As part of the rotation system used to broaden the medical experience of junior doctors, she took on an acute medicine role. It’s one of the more intense jobs at a hospital, forming the second line after A&E doctors, dealing with everything from blood clots to heart attacks. She spent eight months in the position — double the usual time due to pandemic measures — often doing 12-hour on-call shifts. 

“I don’t feel like medical school prepares you for that moment, when you are the doctor looking after 30-40 patients at three in the morning,” she says in a video call from her home in London. “At the end of it you’re just a group of tired, overworked, underpaid medics.”

Though Osman enjoyed her training more than she expected, it was clear to her from the start that the job wasn’t for her.  “It’s not a very creative space and that was huge for me,” she says. “And it’s demanding. Doctors don’t really have time to do much else.” 

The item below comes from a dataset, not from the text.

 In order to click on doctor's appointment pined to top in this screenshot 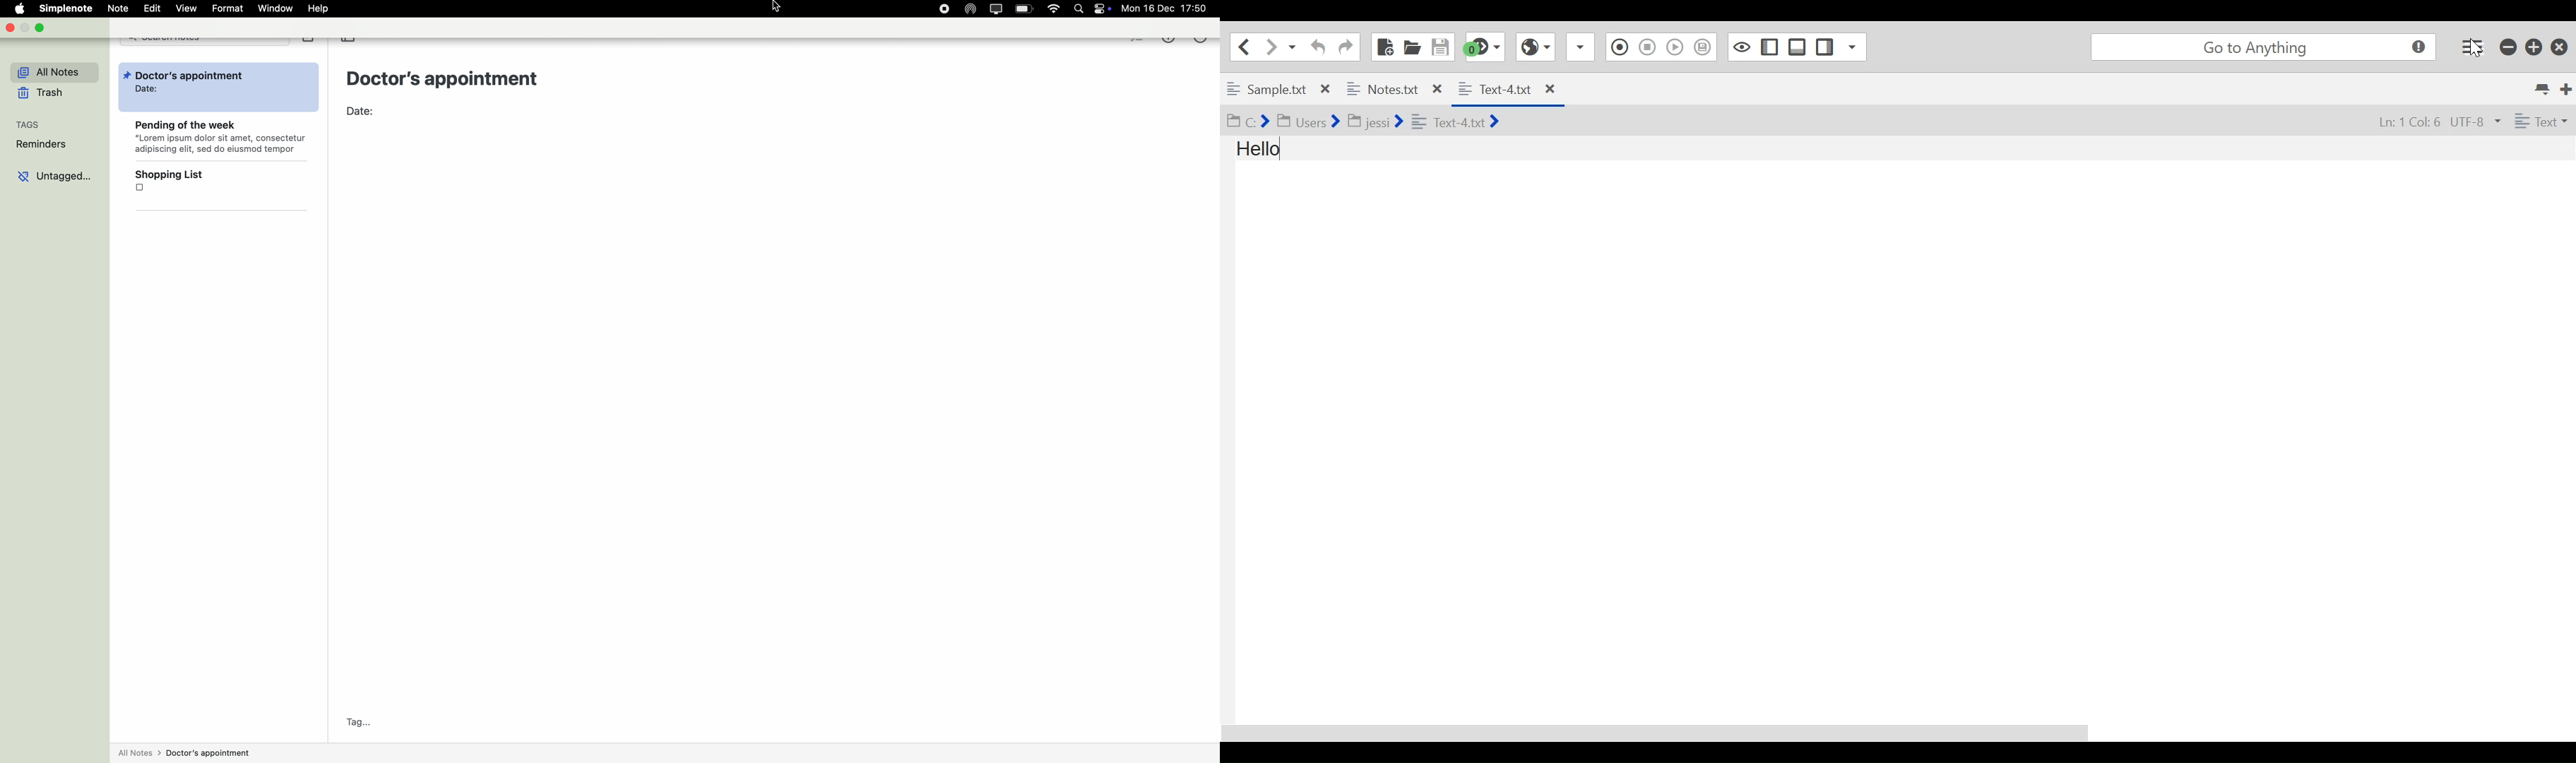, I will do `click(218, 88)`.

She answered that creative call by resigning from her position at Derriford Hospital in December 2022 and transitioning into UX design. She also runs an online store called Salaam Sanctuary, where she sells her own calligraphic art.

Though Osman no longer works as a doctor, she hopes to find a way to combine her medical experience with technology. “I’m really interested in digital health because many former doctors have realised they can use their experience to help lots more people,” she says. “It’s kind of all come full circle.” 

Osman also believes the prestige accorded to the medical profession by first-generation immigrant communities means that people are funnelled into careers that do not meet their expectations or make the most of their talents. She says the challenges now facing the NHS will only make the job less attractive.

“Doctors really need better hours and pay, but it also needs to be a more adaptable and innovative space,” she says, adding that many of her family members still in the medical profession have moved abroad for work.

Yusef Smith quit his job around the same time as Munaf, in the winter of 2021. He published a widely shared Twitter thread that detailed the trials of working in today’s NHS. 

“Recruit enough driven, intelligent people and they will heroically hold together an underfunded, duct-taped system,” he posted. Sharing his experience of the demands placed on its doctors, he added: “Beeping alarms, interruptions and sleep deprivation are not conducive to clear thinking or clinical decision-making”. 

Since quitting the NHS he has dedicated a lot more of his time to his popular YouTube channel Propane Fitness, giving fitness tips, business advice and a video diary chronicling the journey through his new career as a marketing consultant for personal trainers.

Doctors are people whose identities are usually deeply enmeshed with their work, he explained to me in a recent email, and are usually driven by a sense of vocation. 

“The same level of time, academic performance and energy applied in almost any other sector would produce a better return on investment,” he said. 

“Most doctors will agree it feels more like a mission than a choice of job. 

“When you see them leaving the NHS, that is a powerful signal. It’s a push, not a pull.”